Activity: Will you quote all of the entries, word for word?
Segment Start: Data for this task
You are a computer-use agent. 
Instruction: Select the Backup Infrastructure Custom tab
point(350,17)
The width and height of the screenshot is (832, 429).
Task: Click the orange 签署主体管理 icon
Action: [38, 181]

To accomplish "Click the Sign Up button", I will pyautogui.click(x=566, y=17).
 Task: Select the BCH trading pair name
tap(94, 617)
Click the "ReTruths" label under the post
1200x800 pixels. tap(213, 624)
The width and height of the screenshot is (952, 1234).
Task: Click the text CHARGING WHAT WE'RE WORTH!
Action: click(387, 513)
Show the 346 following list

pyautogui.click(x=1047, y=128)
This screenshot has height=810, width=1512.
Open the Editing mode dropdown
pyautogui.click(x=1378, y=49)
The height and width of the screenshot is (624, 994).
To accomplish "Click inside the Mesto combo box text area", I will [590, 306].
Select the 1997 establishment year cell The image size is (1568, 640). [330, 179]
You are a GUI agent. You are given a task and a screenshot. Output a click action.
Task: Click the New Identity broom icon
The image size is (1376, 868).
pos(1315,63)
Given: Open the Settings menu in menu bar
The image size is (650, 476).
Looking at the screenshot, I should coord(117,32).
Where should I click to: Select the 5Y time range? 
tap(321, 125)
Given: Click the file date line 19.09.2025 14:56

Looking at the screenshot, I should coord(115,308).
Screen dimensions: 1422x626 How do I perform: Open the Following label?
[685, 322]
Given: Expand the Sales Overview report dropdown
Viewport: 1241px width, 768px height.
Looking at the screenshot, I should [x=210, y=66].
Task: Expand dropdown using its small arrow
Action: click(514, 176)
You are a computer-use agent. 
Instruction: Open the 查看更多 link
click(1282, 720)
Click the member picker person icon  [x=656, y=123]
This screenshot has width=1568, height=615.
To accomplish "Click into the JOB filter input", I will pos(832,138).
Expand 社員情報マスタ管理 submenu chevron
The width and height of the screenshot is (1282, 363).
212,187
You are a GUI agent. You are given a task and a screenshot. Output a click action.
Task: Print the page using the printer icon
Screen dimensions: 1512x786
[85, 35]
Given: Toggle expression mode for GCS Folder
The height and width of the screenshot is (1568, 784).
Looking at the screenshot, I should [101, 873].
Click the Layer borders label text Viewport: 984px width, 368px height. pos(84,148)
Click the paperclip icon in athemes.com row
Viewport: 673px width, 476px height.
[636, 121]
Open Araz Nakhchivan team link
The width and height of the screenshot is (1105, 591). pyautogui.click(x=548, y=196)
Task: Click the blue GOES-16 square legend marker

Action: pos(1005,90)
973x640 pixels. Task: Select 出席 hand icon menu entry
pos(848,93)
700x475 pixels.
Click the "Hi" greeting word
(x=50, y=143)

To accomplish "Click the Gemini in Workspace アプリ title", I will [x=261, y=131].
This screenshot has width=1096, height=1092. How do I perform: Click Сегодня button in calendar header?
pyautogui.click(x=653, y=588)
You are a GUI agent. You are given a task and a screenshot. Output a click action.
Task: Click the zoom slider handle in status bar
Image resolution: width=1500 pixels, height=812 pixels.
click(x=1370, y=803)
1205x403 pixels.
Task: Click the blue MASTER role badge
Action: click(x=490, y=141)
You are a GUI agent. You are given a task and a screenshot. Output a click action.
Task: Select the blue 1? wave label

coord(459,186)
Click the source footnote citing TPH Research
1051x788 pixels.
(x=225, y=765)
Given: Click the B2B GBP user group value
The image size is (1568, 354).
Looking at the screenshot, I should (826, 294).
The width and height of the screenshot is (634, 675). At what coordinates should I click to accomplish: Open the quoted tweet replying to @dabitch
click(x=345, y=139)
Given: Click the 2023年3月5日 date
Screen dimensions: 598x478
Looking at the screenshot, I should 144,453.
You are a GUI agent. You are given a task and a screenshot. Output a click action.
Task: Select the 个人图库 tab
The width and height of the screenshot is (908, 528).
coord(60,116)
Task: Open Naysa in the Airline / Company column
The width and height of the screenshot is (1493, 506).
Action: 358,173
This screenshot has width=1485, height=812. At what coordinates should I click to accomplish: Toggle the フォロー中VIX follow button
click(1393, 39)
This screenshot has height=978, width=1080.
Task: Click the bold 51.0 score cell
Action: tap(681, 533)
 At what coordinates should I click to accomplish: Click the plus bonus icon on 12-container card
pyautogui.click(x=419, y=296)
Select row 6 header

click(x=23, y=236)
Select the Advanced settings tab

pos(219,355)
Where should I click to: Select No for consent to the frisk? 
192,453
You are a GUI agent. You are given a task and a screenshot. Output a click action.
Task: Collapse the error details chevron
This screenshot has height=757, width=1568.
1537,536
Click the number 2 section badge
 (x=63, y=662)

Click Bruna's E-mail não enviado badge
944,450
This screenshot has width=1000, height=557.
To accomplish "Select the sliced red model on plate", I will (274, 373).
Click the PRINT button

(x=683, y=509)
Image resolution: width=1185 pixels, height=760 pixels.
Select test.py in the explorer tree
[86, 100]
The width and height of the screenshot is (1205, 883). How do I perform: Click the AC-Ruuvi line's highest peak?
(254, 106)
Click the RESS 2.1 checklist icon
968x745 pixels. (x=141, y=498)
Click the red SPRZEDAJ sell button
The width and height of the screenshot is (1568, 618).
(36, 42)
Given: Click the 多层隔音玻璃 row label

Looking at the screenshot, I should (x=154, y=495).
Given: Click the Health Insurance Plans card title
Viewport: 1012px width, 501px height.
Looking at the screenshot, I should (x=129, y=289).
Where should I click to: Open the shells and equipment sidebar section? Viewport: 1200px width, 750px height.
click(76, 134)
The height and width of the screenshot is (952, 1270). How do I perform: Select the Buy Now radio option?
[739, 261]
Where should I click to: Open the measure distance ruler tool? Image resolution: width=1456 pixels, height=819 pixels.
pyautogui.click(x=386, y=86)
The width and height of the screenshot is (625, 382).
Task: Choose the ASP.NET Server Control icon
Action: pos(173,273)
Segment End: Data for this task
Result below:
You are a computer-use agent. 
Instruction: Select the Backup Infrastructure Custom tab
point(350,17)
The width and height of the screenshot is (832, 429).
Task: Click the orange 签署主体管理 icon
Action: [38, 181]

To accomplish "Click the Sign Up button", I will pyautogui.click(x=566, y=17).
 Task: Select the BCH trading pair name
tap(94, 617)
Click the "ReTruths" label under the post
1200x800 pixels. tap(213, 624)
The width and height of the screenshot is (952, 1234).
Task: Click the text CHARGING WHAT WE'RE WORTH!
Action: click(387, 513)
Show the 346 following list

pyautogui.click(x=1047, y=128)
This screenshot has height=810, width=1512.
Open the Editing mode dropdown
pyautogui.click(x=1378, y=49)
The height and width of the screenshot is (624, 994).
To accomplish "Click inside the Mesto combo box text area", I will [590, 306].
Select the 1997 establishment year cell The image size is (1568, 640). [330, 179]
You are a GUI agent. You are given a task and a screenshot. Output a click action.
Task: Click the New Identity broom icon
The image size is (1376, 868).
pos(1315,63)
Given: Open the Settings menu in menu bar
The image size is (650, 476).
Looking at the screenshot, I should coord(117,32).
Where should I click to: Select the 5Y time range? 
tap(321, 125)
Given: Click the file date line 19.09.2025 14:56

Looking at the screenshot, I should coord(115,308).
Screen dimensions: 1422x626 How do I perform: Open the Following label?
[685, 322]
Given: Expand the Sales Overview report dropdown
Viewport: 1241px width, 768px height.
Looking at the screenshot, I should [x=210, y=66].
Task: Expand dropdown using its small arrow
Action: click(514, 176)
You are a computer-use agent. 
Instruction: Open the 查看更多 link
click(1282, 720)
Click the member picker person icon  [x=656, y=123]
This screenshot has width=1568, height=615.
To accomplish "Click into the JOB filter input", I will pos(832,138).
Expand 社員情報マスタ管理 submenu chevron
The width and height of the screenshot is (1282, 363).
212,187
You are a GUI agent. You are given a task and a screenshot. Output a click action.
Task: Print the page using the printer icon
Screen dimensions: 1512x786
[85, 35]
Given: Toggle expression mode for GCS Folder
The height and width of the screenshot is (1568, 784).
Looking at the screenshot, I should [101, 873].
Click the Layer borders label text Viewport: 984px width, 368px height. pos(84,148)
Click the paperclip icon in athemes.com row
Viewport: 673px width, 476px height.
[636, 121]
Open Araz Nakhchivan team link
The width and height of the screenshot is (1105, 591). pyautogui.click(x=548, y=196)
Task: Click the blue GOES-16 square legend marker

Action: pos(1005,90)
973x640 pixels. Task: Select 出席 hand icon menu entry
pos(848,93)
700x475 pixels.
Click the "Hi" greeting word
(x=50, y=143)

To accomplish "Click the Gemini in Workspace アプリ title", I will [x=261, y=131].
This screenshot has width=1096, height=1092. How do I perform: Click Сегодня button in calendar header?
pyautogui.click(x=653, y=588)
You are a GUI agent. You are given a task and a screenshot. Output a click action.
Task: Click the zoom slider handle in status bar
Image resolution: width=1500 pixels, height=812 pixels.
click(x=1370, y=803)
1205x403 pixels.
Task: Click the blue MASTER role badge
Action: click(x=490, y=141)
You are a GUI agent. You are given a task and a screenshot. Output a click action.
Task: Select the blue 1? wave label

coord(459,186)
Click the source footnote citing TPH Research
1051x788 pixels.
(x=225, y=765)
Given: Click the B2B GBP user group value
The image size is (1568, 354).
Looking at the screenshot, I should (826, 294).
The width and height of the screenshot is (634, 675). At what coordinates should I click to accomplish: Open the quoted tweet replying to @dabitch
click(x=345, y=139)
Given: Click the 2023年3月5日 date
Screen dimensions: 598x478
Looking at the screenshot, I should 144,453.
You are a GUI agent. You are given a task and a screenshot. Output a click action.
Task: Select the 个人图库 tab
The width and height of the screenshot is (908, 528).
coord(60,116)
Task: Open Naysa in the Airline / Company column
The width and height of the screenshot is (1493, 506).
Action: 358,173
This screenshot has width=1485, height=812. At what coordinates should I click to accomplish: Toggle the フォロー中VIX follow button
click(1393, 39)
This screenshot has height=978, width=1080.
Task: Click the bold 51.0 score cell
Action: tap(681, 533)
 At what coordinates should I click to accomplish: Click the plus bonus icon on 12-container card
pyautogui.click(x=419, y=296)
Select row 6 header

click(x=23, y=236)
Select the Advanced settings tab

pos(219,355)
Where should I click to: Select No for consent to the frisk? 
192,453
You are a GUI agent. You are given a task and a screenshot. Output a click action.
Task: Collapse the error details chevron
This screenshot has height=757, width=1568.
1537,536
Click the number 2 section badge
 (x=63, y=662)

Click Bruna's E-mail não enviado badge
944,450
This screenshot has width=1000, height=557.
To accomplish "Select the sliced red model on plate", I will (274, 373).
Click the PRINT button

(x=683, y=509)
Image resolution: width=1185 pixels, height=760 pixels.
Select test.py in the explorer tree
[86, 100]
The width and height of the screenshot is (1205, 883). How do I perform: Click the AC-Ruuvi line's highest peak?
(254, 106)
Click the RESS 2.1 checklist icon
968x745 pixels. (x=141, y=498)
Click the red SPRZEDAJ sell button
The width and height of the screenshot is (1568, 618).
(36, 42)
Given: Click the 多层隔音玻璃 row label

Looking at the screenshot, I should (x=154, y=495).
Given: Click the Health Insurance Plans card title
Viewport: 1012px width, 501px height.
Looking at the screenshot, I should (x=129, y=289).
Where should I click to: Open the shells and equipment sidebar section? Viewport: 1200px width, 750px height.
click(76, 134)
The height and width of the screenshot is (952, 1270). How do I perform: Select the Buy Now radio option?
[739, 261]
Where should I click to: Open the measure distance ruler tool? Image resolution: width=1456 pixels, height=819 pixels.
pyautogui.click(x=386, y=86)
The width and height of the screenshot is (625, 382).
Task: Choose the ASP.NET Server Control icon
Action: pos(173,273)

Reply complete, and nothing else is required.